### Task statement:
Format the data from the line containing "At what coordinates" through the end of the data as a numbered list, skipping any blank lines. Omit the pictures from your list.

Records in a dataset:
______________________________

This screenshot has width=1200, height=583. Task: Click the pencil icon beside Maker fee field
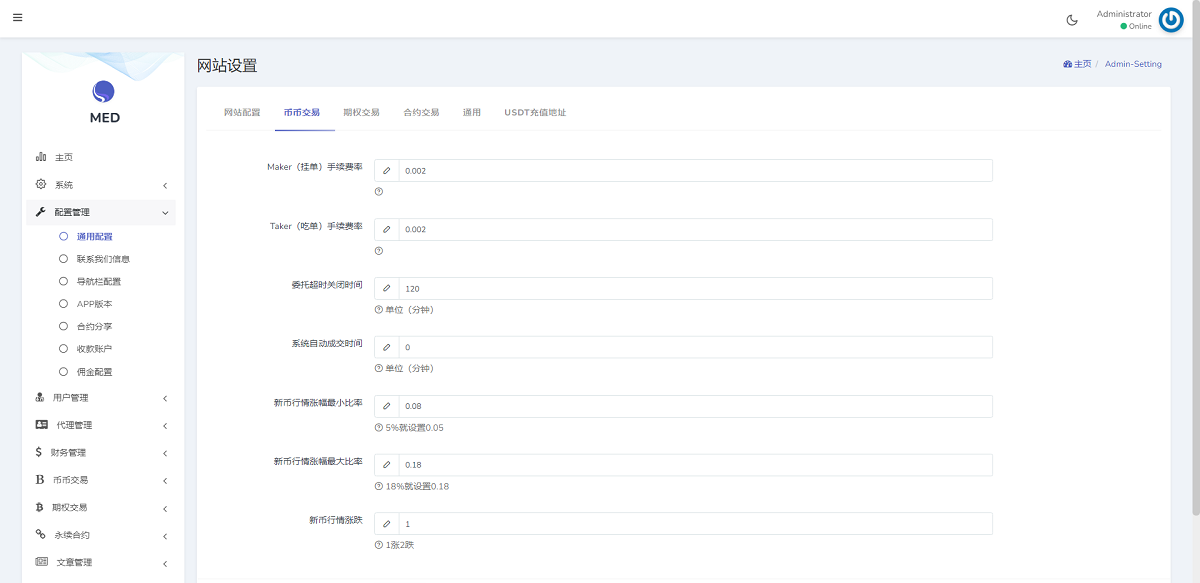point(387,171)
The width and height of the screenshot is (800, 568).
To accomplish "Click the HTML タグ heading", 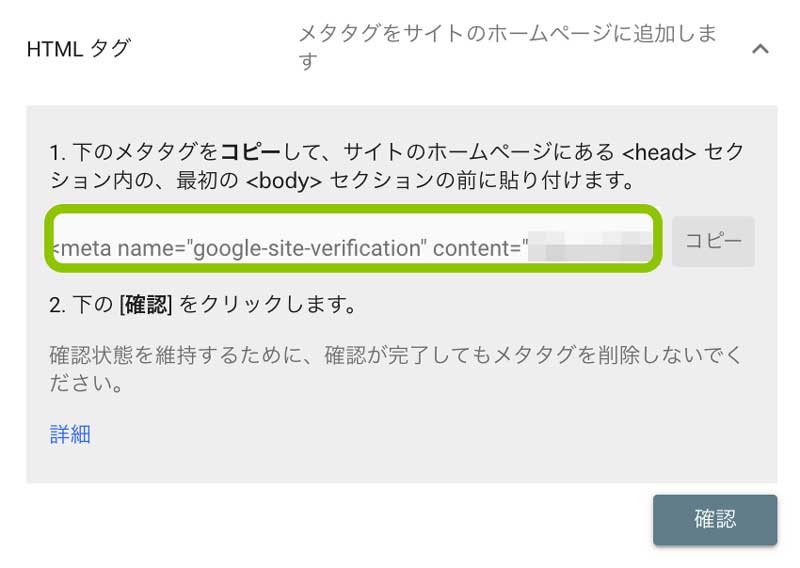I will tap(79, 49).
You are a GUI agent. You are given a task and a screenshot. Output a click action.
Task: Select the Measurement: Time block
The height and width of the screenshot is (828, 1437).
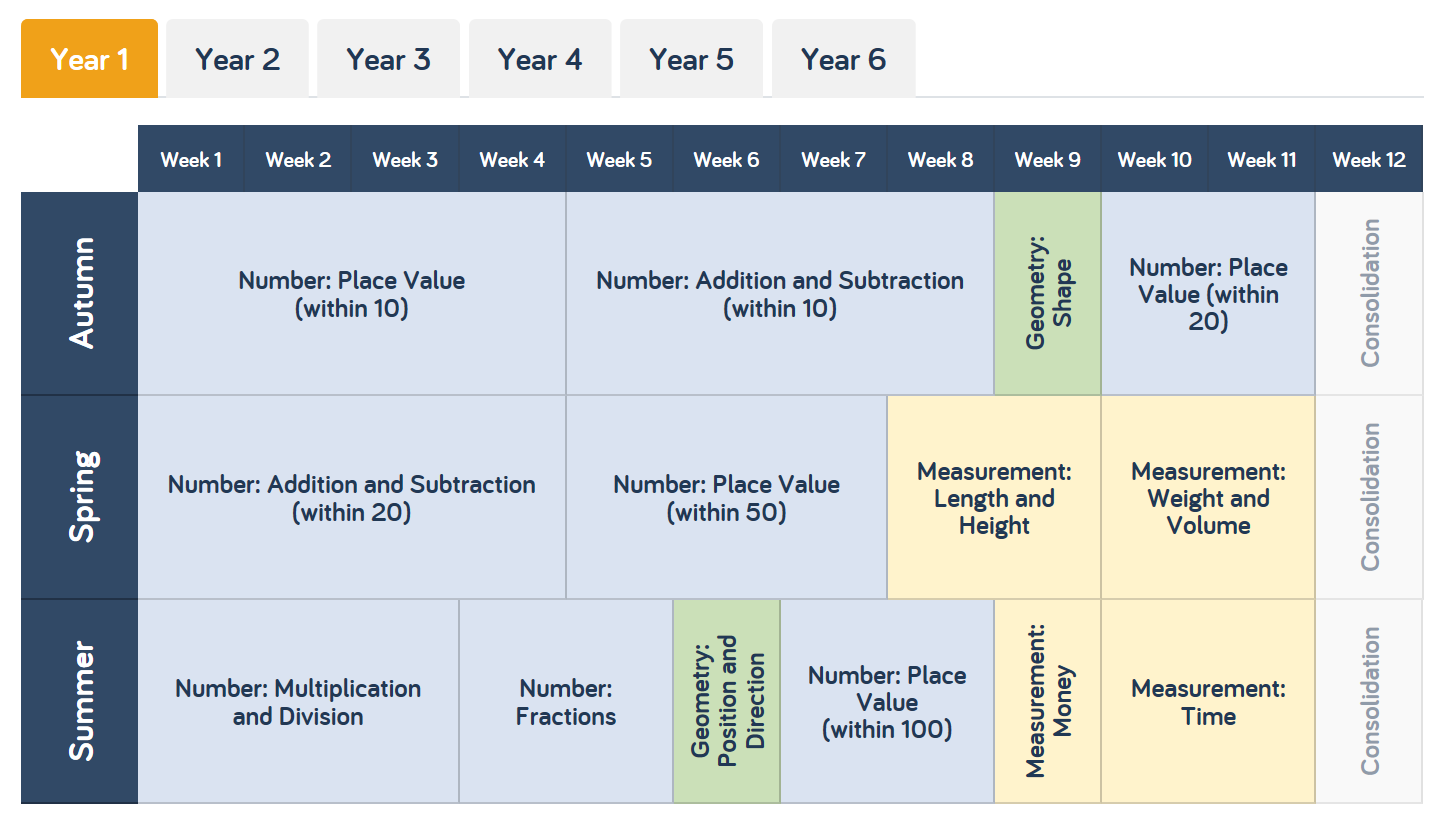(1207, 702)
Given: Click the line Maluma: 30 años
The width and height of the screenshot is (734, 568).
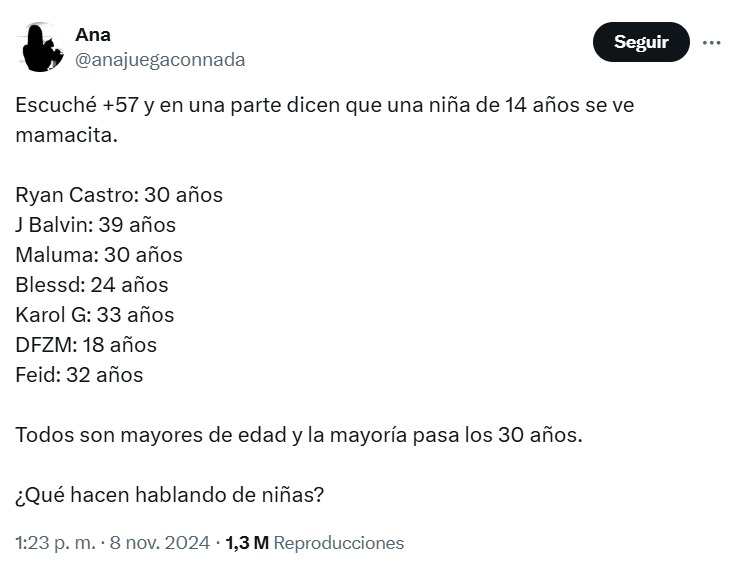Looking at the screenshot, I should 99,255.
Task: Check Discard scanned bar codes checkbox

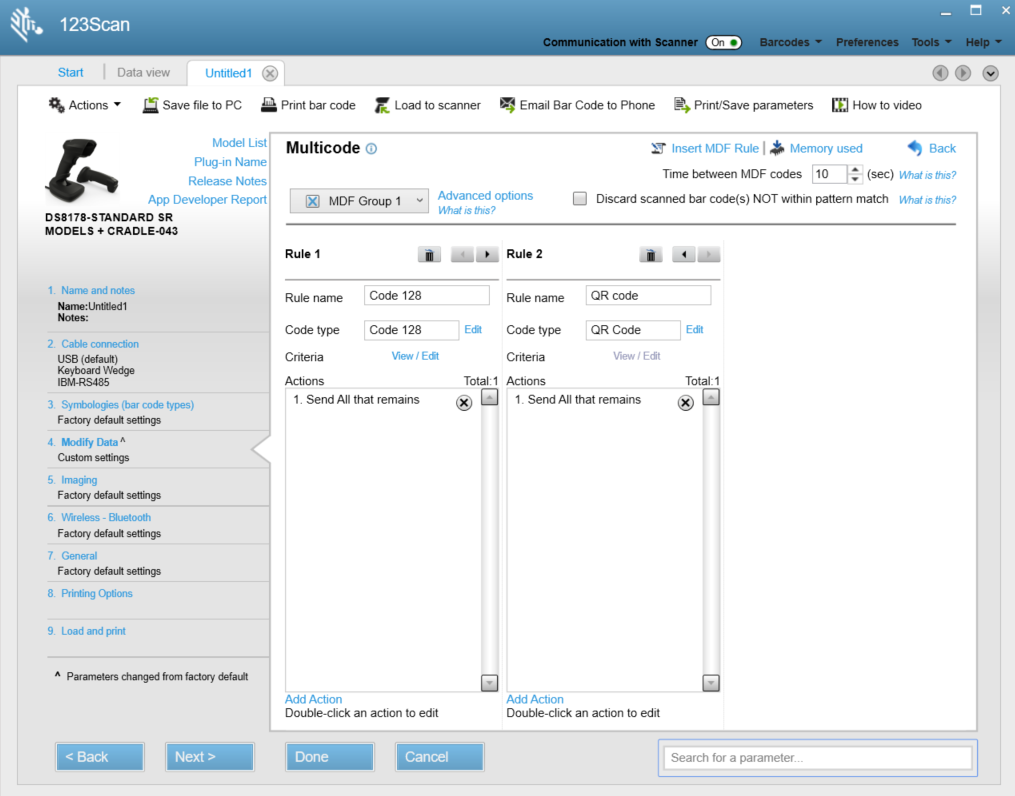Action: pos(580,199)
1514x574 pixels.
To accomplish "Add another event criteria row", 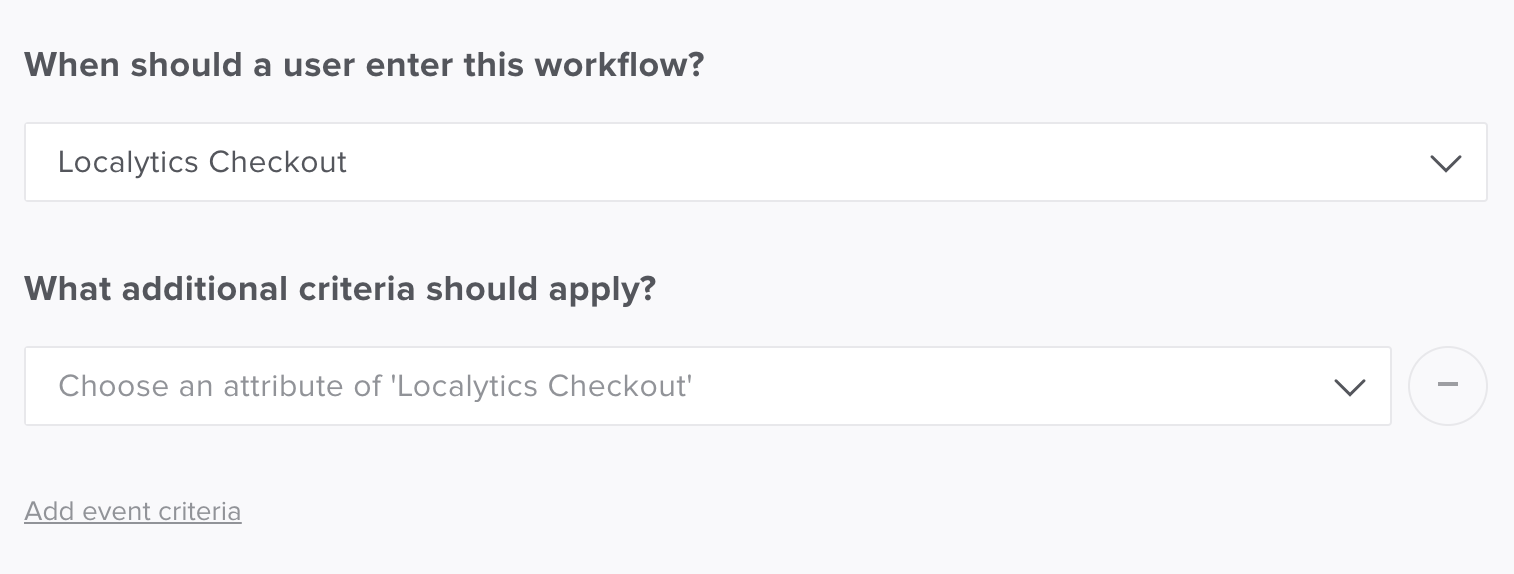I will coord(133,512).
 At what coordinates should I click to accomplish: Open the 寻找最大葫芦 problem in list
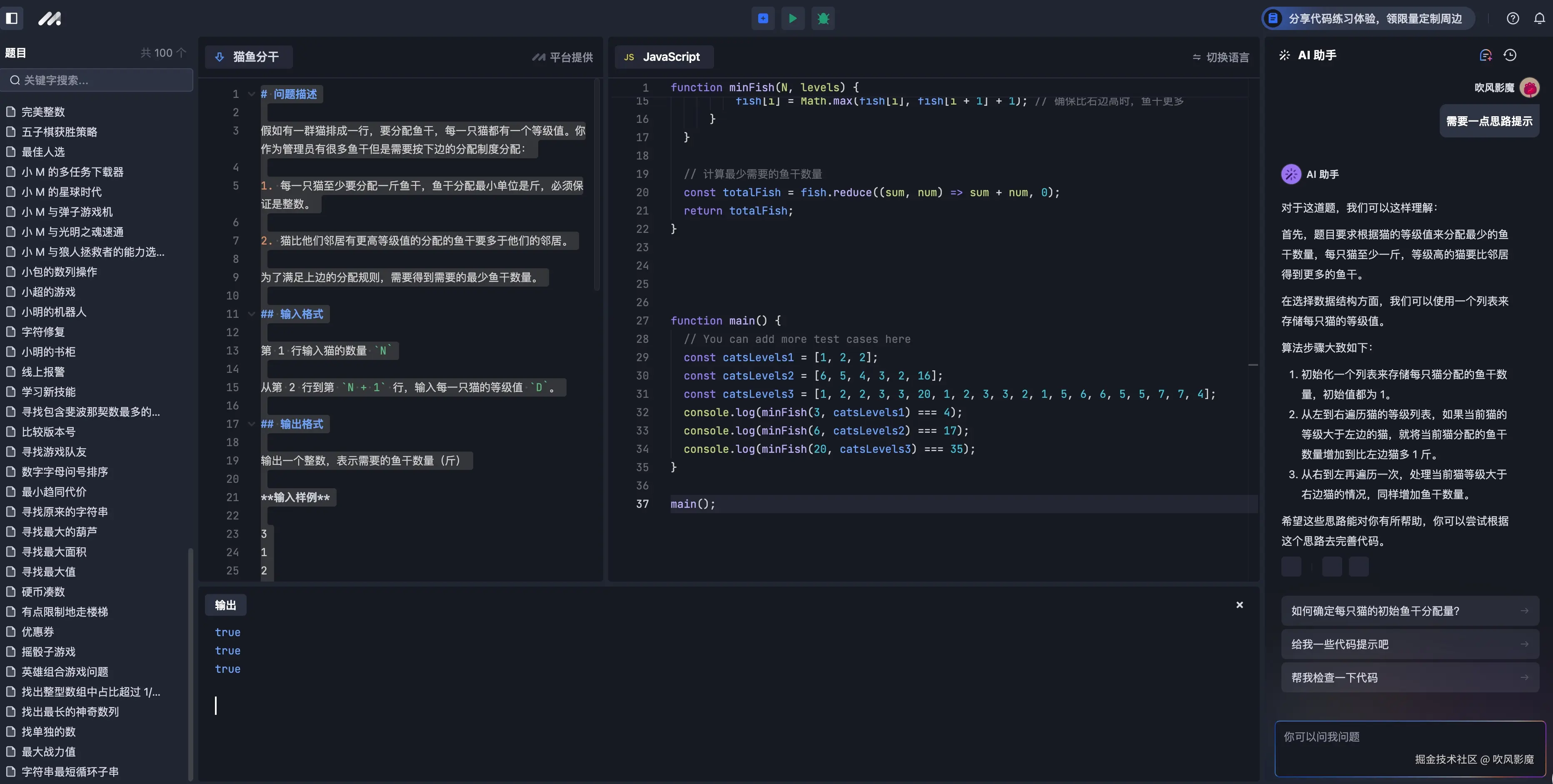(59, 532)
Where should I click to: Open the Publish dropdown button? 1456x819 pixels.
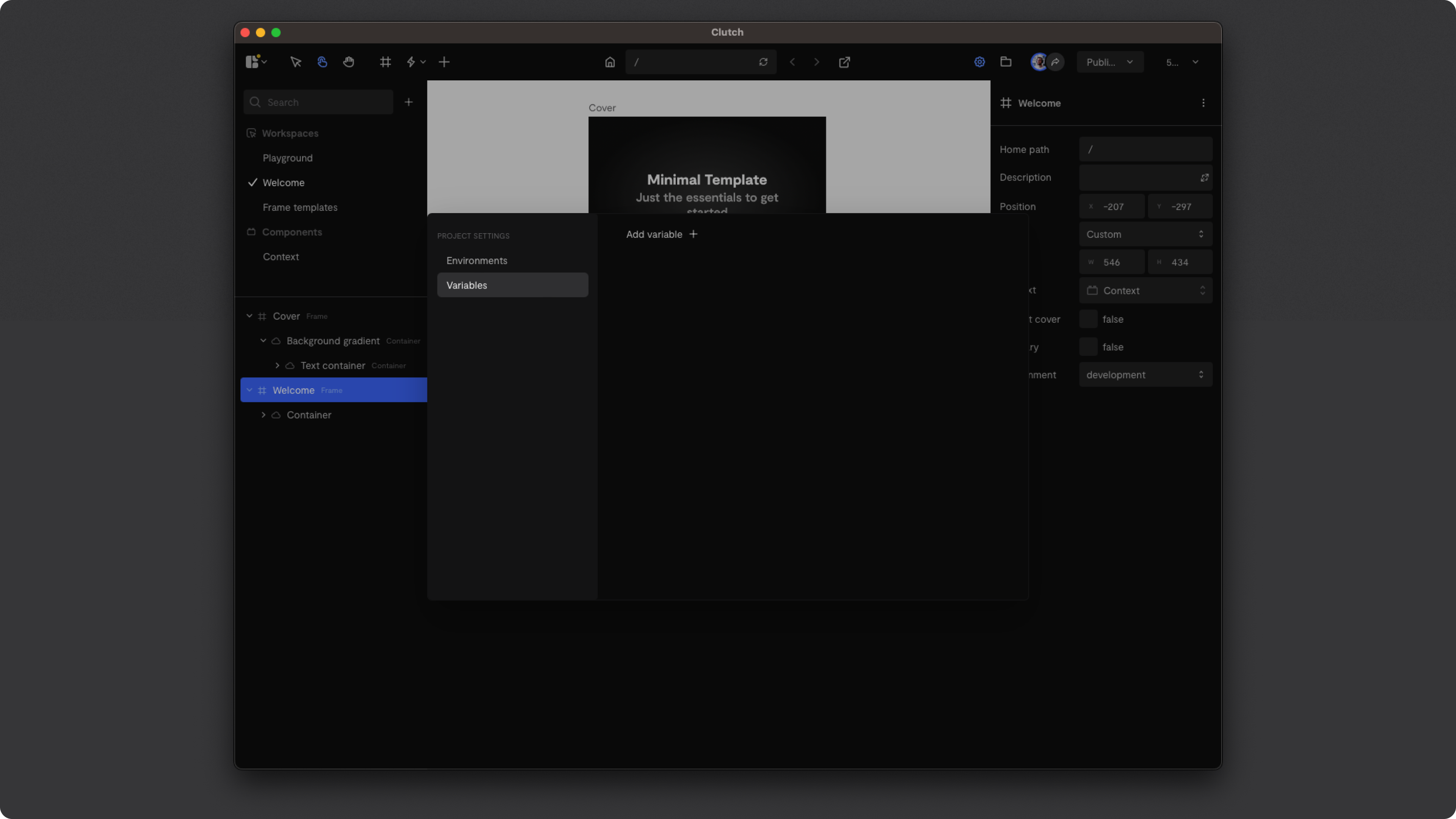point(1109,62)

______________________________

### The solution:
1.  At what coordinates should I click to accomplish: Open the 寻找最大葫芦 problem in list
2. (59, 532)
3. Where should I click to: Open the Publish dropdown button? 1456x819 pixels.
4. point(1109,62)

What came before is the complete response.